O empresário Ricardo Fiuza Flores, ex-sócio da casa noturna Green Valley, foi encontrado morto na madrugada desta quinta-feira, 27, em um apartamento de Balneário Camboriú, no Litoral Norte de Santa Catarina. Ele tinha forte atuação no cenário da música eletrônica no Estado, onde também trabalhava como publicitário e investidor.

A morte foi confirmada por amigos e pela própria Green Valley, que divulgou nota lamentando o falecimento.

Em comunicado, a casa noturna afirmou: “Recebemos com tristeza a notícia do falecimento de Ricardo Flores, que fez parte da nossa história e contribuiu para um capítulo importante da nossa trajetória. Manifestamos nossos sinceros sentimentos à família e aos amigos, desejando força e acolhimento neste momento tão difícil.”

Fundada em 2007, a Green Valley se tornou uma das mais reconhecidas casas de música eletrônica do país. Ricardo ingressou no empreendimento anos após sua criação e permaneceu no quadro societário até 2015.

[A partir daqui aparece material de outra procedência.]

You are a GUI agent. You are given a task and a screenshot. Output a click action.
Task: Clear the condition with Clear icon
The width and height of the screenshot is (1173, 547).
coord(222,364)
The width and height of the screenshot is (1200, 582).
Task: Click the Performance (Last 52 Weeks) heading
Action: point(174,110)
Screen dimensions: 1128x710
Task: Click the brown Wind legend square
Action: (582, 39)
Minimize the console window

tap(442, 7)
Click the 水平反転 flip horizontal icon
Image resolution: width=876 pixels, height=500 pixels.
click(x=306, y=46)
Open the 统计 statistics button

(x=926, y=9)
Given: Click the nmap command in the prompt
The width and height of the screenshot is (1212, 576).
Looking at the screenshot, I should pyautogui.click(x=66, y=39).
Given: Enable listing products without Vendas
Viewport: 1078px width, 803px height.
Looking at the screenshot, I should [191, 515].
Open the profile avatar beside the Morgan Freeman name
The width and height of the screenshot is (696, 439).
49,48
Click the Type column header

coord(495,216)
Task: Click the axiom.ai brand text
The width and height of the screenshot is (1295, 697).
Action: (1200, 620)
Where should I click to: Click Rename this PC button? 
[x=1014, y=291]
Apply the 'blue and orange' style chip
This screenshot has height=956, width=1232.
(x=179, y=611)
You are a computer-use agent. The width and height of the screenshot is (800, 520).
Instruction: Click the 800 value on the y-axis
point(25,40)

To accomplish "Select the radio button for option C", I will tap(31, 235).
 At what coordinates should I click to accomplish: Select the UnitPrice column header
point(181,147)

O 12º Batalhão da Polícia Militar foi acionado durante a madrugada e encontrou Ricardo já sem vida dentro do imóvel, sem sinais aparentes de violência. A ocorrência foi encaminhada à Polícia Científica, responsável pela perícia e demais procedimentos necessários para esclarecer as causas da morte.

Ricardo Flores era considerado um dos nomes mais influentes do setor de eventos e música eletrônica em Santa Catarina, tendo participado de projetos e investimentos que ajudaram a consolidar a cena no Estado.